# best month and locations for Flounder Clearwater to Venice



## hugehail (May 25, 2013)

I was thinking about a trip to the west central FL coast for the spring but now I am thinking about waiting til next fall since its very hard to find a condo
in March/April because of all the Snowbirds and prices are cheaper in the fall. I will probably have much better luck with a house/condo in the fall. So as far as fishing goes, do youall think the Flounder bite is better in the spring or fall, what month is the best and what locations are good? I will be mainly targetiing Flounder, Pomps and Spanish. Is the intracoastal better for Flounder or the Gulf piers? What kind of rig is best for Flounder? Can I use the same typical rig I fish for Pomps with? Will live shrimp be the best ticket?

jf


----------



## DANtheJDMan (Aug 29, 2012)

I did not target flounder but we had kids in highly competitive marching band and they had a competition in St.Petersburg. 
We stayed there in mid October two years in a row. 
We stayed at a condo on the beach called the Gulf Strand and it was great location.
There is a deep gut over your head just off the beach.
I could not throw out a sibiki without 12 to 14 inch red fish busting it up. 
Fort Desoto state park is very close and I think it is flounder heaven.
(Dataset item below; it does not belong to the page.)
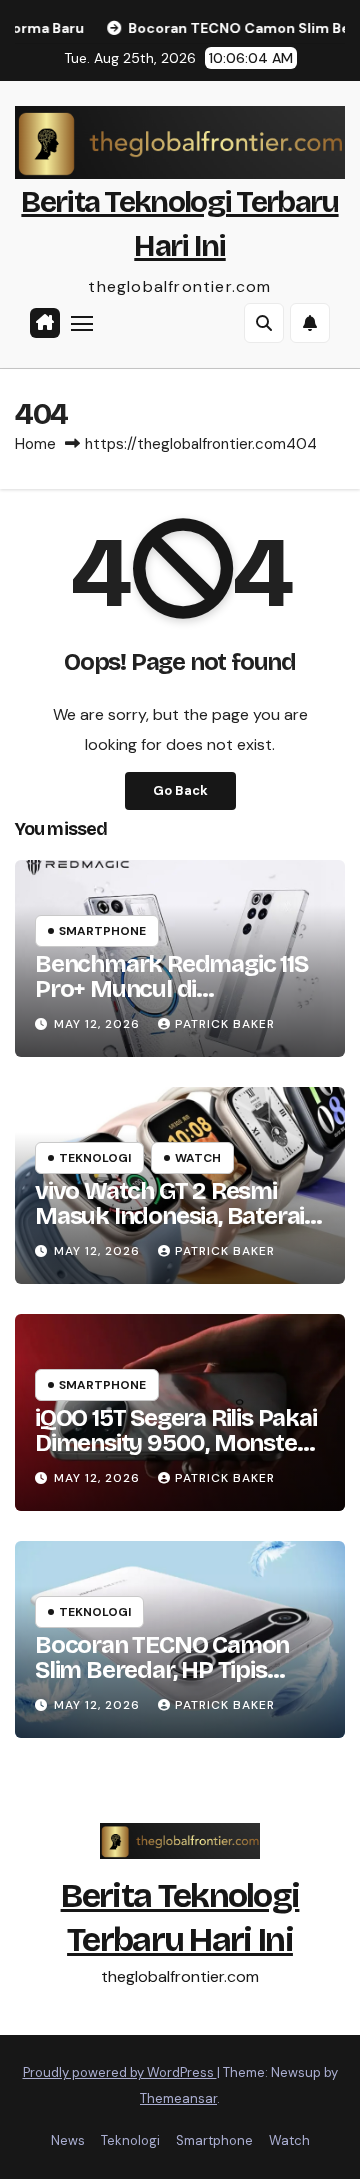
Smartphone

There is a fishing pier there. 
We also fished Honeymoon Island state park and I caught a 24 inch speck there on old dead bait. 
We need to go back now that I have learned a lot more about fishing. We did good anyway.
The kids are grown and out of school so no more band contests. 
Good luck


----------



## hugehail (May 25, 2013)

Sounds good. If I was trying to catch a flounder and hooked a redfish or a trout I would not be complaining.  I target all sorts of fish including Spanish, Pomps, Whiting, Trout, Bluefish and whatever else is biting.
But ive heard that Florida is a good state for Flounder. Most of my fishing has been in along coastal NC and we have always been in the spring and fall when the Flounder are not around. The Fllounder up at Nags Head bite in summer.


----------